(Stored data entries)
↓

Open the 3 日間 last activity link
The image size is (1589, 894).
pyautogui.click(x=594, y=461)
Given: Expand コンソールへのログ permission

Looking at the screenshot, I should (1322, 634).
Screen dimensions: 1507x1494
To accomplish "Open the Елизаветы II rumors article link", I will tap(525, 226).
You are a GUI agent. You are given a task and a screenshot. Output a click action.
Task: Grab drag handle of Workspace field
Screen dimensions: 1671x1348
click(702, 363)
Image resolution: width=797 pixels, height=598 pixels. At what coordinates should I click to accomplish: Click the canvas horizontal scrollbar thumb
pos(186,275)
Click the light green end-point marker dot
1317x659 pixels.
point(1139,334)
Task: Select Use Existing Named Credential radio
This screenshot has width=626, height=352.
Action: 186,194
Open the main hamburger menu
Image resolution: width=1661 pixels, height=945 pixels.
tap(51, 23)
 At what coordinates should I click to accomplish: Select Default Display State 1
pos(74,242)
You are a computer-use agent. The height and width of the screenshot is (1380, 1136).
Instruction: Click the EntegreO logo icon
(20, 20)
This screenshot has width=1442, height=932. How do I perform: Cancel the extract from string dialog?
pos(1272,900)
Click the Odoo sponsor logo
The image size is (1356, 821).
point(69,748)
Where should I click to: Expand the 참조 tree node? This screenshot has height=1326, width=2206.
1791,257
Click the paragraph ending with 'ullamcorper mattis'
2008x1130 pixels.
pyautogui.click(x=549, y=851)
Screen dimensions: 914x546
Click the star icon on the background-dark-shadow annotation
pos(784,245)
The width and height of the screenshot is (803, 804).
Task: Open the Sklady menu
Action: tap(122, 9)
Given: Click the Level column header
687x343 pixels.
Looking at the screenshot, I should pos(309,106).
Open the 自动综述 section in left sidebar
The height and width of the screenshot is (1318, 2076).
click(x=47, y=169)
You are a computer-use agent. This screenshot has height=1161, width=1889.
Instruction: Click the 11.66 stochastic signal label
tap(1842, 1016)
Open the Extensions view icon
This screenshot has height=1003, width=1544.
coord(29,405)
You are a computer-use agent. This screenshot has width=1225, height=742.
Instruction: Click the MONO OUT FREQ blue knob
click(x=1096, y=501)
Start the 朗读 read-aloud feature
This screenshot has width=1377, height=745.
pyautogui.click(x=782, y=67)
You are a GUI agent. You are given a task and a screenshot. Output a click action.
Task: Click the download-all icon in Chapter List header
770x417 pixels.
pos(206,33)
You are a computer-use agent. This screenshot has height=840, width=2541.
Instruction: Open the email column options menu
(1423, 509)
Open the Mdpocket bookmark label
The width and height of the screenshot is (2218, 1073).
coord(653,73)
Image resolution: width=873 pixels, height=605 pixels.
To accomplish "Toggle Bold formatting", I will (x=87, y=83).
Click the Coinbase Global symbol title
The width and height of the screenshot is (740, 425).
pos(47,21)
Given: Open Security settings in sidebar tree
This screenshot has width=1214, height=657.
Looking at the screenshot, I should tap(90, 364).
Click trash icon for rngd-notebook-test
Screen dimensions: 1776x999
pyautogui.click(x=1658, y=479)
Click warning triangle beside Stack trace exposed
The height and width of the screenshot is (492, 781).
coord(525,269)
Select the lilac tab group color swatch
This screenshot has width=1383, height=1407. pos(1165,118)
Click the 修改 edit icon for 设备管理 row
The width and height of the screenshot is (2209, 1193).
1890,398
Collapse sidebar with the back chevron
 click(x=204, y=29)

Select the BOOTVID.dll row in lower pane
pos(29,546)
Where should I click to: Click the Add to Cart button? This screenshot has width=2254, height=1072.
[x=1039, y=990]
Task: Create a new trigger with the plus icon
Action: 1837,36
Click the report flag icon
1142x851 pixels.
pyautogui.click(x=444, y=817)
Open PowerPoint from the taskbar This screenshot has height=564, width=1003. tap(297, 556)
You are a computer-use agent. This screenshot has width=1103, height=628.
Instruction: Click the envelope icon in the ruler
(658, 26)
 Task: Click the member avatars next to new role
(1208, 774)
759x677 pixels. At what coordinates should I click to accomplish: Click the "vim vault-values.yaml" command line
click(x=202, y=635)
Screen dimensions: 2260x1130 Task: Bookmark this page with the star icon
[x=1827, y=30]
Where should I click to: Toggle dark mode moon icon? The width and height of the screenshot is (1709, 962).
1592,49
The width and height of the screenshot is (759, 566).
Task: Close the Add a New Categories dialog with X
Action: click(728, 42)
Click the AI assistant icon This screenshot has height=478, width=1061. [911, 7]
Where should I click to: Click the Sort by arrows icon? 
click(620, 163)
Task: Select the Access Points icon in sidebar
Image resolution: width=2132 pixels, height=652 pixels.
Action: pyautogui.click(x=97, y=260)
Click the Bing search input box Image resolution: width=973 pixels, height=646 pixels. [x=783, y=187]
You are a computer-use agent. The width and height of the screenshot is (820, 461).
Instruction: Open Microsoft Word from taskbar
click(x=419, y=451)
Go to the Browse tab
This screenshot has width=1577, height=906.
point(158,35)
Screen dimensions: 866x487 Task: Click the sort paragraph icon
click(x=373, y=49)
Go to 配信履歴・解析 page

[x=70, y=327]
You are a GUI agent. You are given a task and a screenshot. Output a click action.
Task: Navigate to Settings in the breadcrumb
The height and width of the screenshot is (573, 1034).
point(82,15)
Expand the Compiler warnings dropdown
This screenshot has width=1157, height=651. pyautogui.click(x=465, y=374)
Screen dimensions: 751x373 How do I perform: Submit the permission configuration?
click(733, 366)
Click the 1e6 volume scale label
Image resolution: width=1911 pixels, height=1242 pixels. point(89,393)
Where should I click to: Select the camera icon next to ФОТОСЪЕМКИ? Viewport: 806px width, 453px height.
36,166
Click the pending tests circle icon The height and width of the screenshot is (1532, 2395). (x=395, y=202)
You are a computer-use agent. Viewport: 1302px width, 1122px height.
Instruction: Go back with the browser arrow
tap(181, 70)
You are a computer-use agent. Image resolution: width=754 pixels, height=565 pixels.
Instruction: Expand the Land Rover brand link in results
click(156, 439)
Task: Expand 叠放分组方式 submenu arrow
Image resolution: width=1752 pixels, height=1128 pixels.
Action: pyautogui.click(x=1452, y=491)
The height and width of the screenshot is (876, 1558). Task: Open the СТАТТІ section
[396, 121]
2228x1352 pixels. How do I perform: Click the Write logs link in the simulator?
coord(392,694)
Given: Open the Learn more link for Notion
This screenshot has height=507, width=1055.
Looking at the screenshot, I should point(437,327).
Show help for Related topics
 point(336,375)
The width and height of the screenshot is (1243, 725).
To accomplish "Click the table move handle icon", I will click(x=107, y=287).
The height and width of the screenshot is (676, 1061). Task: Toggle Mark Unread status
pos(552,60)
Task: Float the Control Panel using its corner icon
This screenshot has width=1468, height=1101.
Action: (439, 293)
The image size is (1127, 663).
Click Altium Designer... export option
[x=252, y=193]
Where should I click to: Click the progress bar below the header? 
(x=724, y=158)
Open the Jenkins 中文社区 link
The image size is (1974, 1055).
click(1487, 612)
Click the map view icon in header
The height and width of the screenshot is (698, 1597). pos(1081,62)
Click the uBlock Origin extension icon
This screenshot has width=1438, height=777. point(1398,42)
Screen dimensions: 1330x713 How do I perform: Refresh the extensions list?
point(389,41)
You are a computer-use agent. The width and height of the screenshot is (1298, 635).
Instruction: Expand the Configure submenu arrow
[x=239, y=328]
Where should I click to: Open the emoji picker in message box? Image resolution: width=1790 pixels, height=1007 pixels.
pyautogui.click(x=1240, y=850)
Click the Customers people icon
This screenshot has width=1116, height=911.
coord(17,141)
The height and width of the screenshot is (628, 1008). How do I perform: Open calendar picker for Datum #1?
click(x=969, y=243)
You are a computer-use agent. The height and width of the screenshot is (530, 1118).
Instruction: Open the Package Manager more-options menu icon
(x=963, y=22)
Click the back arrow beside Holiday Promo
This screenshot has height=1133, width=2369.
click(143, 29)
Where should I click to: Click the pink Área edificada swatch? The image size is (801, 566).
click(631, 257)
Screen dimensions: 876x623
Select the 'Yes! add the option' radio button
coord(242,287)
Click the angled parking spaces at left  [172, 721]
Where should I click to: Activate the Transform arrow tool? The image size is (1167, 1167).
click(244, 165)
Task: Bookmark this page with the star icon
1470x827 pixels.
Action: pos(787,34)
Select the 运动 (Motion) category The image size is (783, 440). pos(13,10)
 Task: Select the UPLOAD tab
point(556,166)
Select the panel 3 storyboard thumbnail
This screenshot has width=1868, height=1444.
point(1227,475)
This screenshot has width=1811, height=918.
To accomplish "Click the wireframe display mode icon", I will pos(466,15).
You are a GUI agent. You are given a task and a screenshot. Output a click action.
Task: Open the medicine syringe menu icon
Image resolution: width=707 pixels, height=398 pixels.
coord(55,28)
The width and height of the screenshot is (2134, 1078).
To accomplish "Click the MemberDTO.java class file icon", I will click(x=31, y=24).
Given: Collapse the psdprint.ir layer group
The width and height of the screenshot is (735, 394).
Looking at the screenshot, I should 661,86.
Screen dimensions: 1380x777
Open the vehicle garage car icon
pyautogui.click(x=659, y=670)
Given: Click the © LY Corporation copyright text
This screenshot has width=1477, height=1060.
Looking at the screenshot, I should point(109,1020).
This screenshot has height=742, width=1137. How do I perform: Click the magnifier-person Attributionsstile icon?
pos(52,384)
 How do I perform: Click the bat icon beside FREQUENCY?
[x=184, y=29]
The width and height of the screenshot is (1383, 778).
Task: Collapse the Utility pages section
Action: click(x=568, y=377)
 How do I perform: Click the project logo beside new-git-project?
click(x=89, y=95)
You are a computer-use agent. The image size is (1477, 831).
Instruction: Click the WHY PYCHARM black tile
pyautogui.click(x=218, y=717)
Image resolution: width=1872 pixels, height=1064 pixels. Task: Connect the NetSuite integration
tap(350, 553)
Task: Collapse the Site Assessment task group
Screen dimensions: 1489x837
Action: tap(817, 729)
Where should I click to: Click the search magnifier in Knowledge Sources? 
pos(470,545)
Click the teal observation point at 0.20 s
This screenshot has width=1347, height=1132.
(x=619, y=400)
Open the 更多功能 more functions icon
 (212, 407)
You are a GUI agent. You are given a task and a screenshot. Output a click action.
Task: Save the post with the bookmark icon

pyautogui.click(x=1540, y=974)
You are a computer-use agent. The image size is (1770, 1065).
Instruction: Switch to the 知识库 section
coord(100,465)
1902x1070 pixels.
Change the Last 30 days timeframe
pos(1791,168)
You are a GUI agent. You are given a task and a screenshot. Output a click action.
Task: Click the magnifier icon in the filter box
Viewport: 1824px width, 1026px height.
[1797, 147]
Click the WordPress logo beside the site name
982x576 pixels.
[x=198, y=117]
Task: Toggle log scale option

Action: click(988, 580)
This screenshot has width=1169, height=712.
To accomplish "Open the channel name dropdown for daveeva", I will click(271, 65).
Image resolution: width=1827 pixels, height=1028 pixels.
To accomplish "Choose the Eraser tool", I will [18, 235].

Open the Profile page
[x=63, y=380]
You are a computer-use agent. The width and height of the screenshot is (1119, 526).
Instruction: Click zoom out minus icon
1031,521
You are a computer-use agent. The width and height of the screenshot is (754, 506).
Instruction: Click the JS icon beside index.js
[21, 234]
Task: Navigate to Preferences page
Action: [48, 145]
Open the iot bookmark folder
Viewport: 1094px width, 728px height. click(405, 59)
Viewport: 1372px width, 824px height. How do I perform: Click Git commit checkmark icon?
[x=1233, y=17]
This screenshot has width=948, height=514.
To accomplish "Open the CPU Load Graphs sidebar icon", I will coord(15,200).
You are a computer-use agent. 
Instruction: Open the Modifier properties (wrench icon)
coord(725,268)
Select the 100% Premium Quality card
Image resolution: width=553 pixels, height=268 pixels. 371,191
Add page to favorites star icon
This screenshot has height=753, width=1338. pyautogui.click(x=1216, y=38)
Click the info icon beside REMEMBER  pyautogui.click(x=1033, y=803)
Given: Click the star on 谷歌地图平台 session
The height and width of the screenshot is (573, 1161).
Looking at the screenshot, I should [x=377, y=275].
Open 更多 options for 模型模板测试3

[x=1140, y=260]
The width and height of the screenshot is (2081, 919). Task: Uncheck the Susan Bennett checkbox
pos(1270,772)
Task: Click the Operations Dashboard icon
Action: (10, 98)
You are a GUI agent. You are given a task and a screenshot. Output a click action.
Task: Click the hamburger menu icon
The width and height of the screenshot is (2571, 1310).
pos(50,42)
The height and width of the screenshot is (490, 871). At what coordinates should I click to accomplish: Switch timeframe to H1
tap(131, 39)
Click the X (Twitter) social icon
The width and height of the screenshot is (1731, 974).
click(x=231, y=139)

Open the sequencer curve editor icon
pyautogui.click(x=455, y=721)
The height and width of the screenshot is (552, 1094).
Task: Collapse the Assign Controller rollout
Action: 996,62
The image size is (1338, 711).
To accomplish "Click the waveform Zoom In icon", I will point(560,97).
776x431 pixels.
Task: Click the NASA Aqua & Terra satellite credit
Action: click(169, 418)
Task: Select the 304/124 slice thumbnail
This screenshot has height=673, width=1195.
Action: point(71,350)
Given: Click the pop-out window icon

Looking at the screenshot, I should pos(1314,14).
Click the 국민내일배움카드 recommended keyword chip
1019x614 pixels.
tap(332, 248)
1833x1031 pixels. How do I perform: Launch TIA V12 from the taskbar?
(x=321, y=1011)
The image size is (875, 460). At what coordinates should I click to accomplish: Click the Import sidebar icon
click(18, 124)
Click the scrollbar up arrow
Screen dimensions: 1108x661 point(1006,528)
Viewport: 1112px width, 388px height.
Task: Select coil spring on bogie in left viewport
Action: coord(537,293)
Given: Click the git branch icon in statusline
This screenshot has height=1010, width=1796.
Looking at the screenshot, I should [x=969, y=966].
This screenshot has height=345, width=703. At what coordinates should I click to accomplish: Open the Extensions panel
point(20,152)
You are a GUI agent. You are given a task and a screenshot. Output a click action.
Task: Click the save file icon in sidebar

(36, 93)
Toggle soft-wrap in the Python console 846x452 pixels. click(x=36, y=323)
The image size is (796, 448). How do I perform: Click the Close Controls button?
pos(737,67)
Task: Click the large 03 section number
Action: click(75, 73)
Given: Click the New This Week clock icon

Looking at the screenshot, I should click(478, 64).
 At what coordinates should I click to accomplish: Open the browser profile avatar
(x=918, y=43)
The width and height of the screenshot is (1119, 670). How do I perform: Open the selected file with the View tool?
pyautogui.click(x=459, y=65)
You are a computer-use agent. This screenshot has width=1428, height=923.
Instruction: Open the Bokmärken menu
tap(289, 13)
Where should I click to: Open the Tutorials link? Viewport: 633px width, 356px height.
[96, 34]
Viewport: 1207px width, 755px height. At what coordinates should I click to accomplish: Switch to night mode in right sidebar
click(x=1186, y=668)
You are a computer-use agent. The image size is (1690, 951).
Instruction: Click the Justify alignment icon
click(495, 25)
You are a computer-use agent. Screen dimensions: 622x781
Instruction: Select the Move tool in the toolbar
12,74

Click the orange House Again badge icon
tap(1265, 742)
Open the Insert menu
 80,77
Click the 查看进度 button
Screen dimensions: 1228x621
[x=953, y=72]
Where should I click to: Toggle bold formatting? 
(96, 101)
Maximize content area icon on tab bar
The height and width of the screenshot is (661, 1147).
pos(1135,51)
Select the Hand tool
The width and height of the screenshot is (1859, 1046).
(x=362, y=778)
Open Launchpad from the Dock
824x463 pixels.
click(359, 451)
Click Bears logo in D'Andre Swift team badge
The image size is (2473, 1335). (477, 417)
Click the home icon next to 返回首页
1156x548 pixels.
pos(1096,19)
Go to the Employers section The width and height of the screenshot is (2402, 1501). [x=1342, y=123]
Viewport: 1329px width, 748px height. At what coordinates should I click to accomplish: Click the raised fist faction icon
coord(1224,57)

↑

◆ WHAT TO DO
Reproduce the lines from the one containing "1156x548 pixels." to the end of the entries, keeping both ends and adding nothing.

◆ RESULT BELOW
1156x548 pixels.
pos(1096,19)
Go to the Employers section The width and height of the screenshot is (2402, 1501). [x=1342, y=123]
Viewport: 1329px width, 748px height. At what coordinates should I click to accomplish: Click the raised fist faction icon
coord(1224,57)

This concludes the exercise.